[WHAT THE TASK ASKS]
Put the records below into a two-column CSV with the columns "request" and "answer", one row per record. Enclose each field in double quotes, replace line breaks with spaces, and leave out the pictures.

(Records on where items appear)
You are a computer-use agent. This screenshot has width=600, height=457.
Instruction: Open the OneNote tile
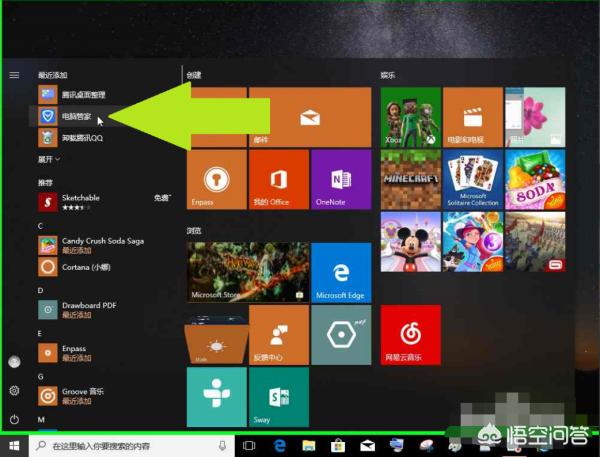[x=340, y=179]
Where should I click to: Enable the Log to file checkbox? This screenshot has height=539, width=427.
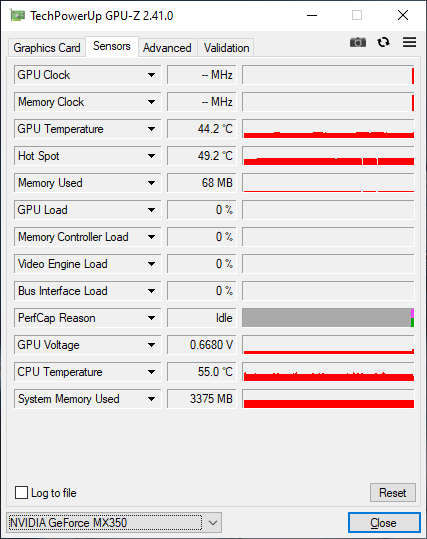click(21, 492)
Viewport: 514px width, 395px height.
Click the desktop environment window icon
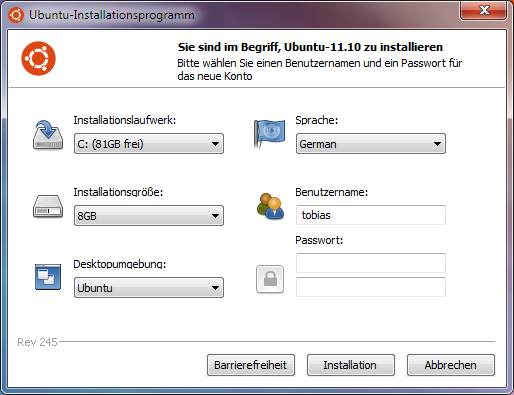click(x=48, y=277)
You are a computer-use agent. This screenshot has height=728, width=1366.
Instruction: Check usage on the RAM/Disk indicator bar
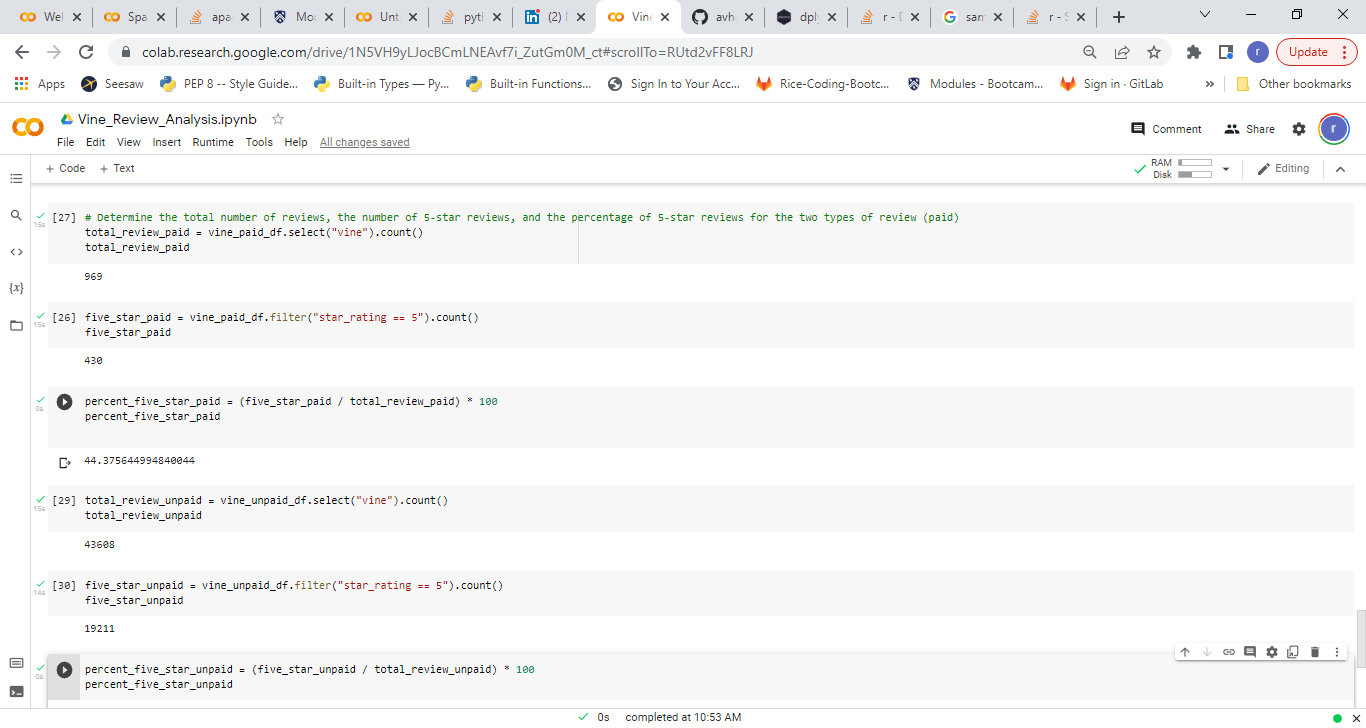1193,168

[RESPONSE TO THIS TASK]
request,answer
"You are a computer-use agent. This screenshot has width=600, height=457. Instruction: Open the OneNote tile","[x=340, y=179]"
"Where should I click to: Enable the Log to file checkbox? This screenshot has height=539, width=427.","click(21, 492)"
"Viewport: 514px width, 395px height. Click the desktop environment window icon","click(x=48, y=277)"
"You are a computer-use agent. This screenshot has height=728, width=1366. Instruction: Check usage on the RAM/Disk indicator bar","1193,168"